It is important to note that monetary policy is not on a preset course. My colleagues and I will make our decisions at each meeting based on the incoming data and the implications for the outlook. While the current stance of monetary policy appears to be sufficiently restrictive to bring inflation down to 2 percent over time, I remain willing to raise the federal funds rate further at a future meeting should the incoming data indicate that progress on inflation has stalled or reversed. Restoring price stability is essential for achieving maximum employment and stable prices over the longer run.
Twenty-twenty-three was a particularly busy year for banking regulators. Before I dig deeper into bank regulation, I’d like to recap a few of 2023’s notable banking industry events. And since we are embarking on a journey into the new year, I will conclude by offering a few ideas for New Year’s resolutions for regulators to consider prioritizing for 2024. These resolutions borrow heavily from principles that I have discussed publicly a number of times in the past, but they continue to be critical in guiding my thinking and approach to regulation. And I encourage my colleagues in banking regulation and supervision to consider these ideas as we begin 2024 with a full regulatory agenda.
Key Developments in 2023
Twenty-twenty-three brought many significant developments in bank regulation and supervision, beginning with speculation about the now-issued proposal to finalize the Basel III “endgame” capital rules. The Basel III capital rules were designed to apply only to the largest banks with significant cross-border activities, so much of the speculation early last year focused on scope—which banks would be subject to the rules under the new proposal—and calibration, how the capital requirements would change—whether they would increase, decrease, or remain the same. On the question of calibration, much of the speculation centered around whether regulators would propose significant increases to aggregate capital requirements or adopt a “capital neutral” approach by refining standards but keeping aggregate capital levels largely the same. The objective of having a “capital neutral” proposal seemed reasonable to many, based on the understanding that a holistic review of the capital framework was in process at the Federal Reserve Board.

RECORDED DATA:
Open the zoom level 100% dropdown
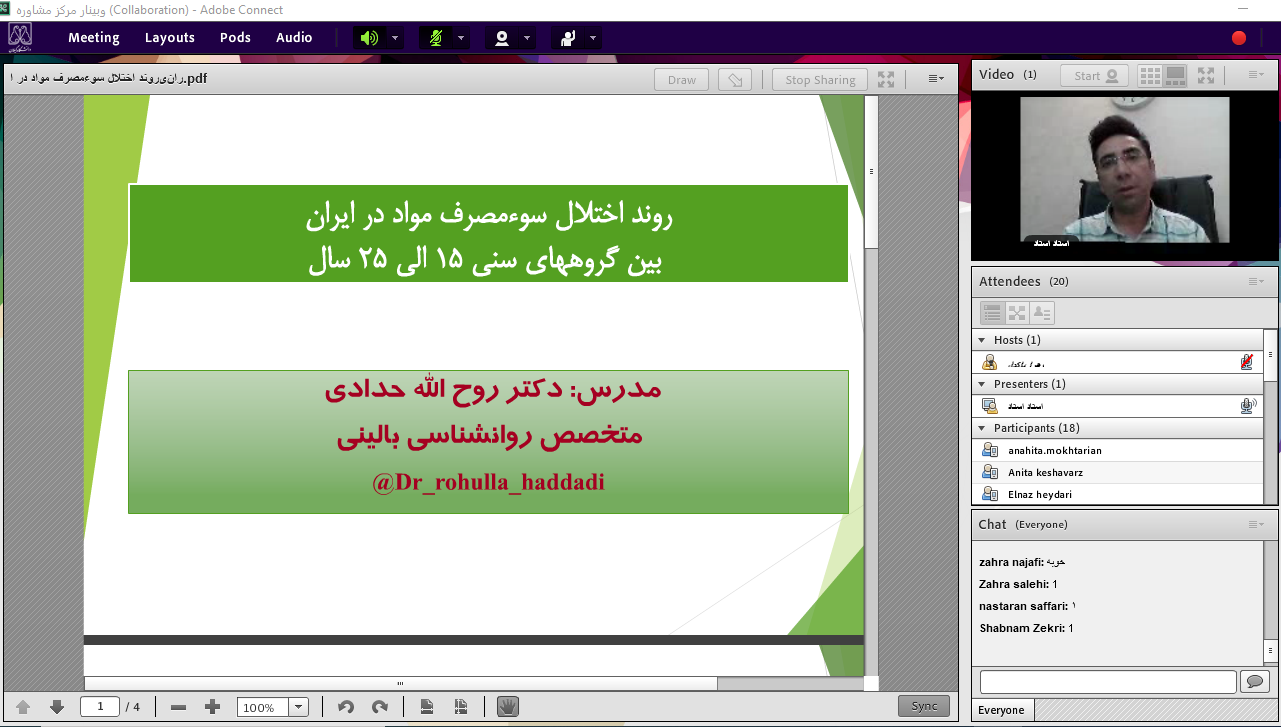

TASK TO CARRY OUT:
Answer these questions using the banking passage above.
(a) What inflation level does the current stance of monetary policy appear sufficiently restrictive to reach over time?
(b) Which banks were the Basel III capital rules designed to apply to?
(c) What term describes refining standards while keeping aggregate capital levels largely the same?

RESULT:
(a) 2 percent
(b) Only the largest banks with significant cross-border activities
(c) A "capital neutral" approach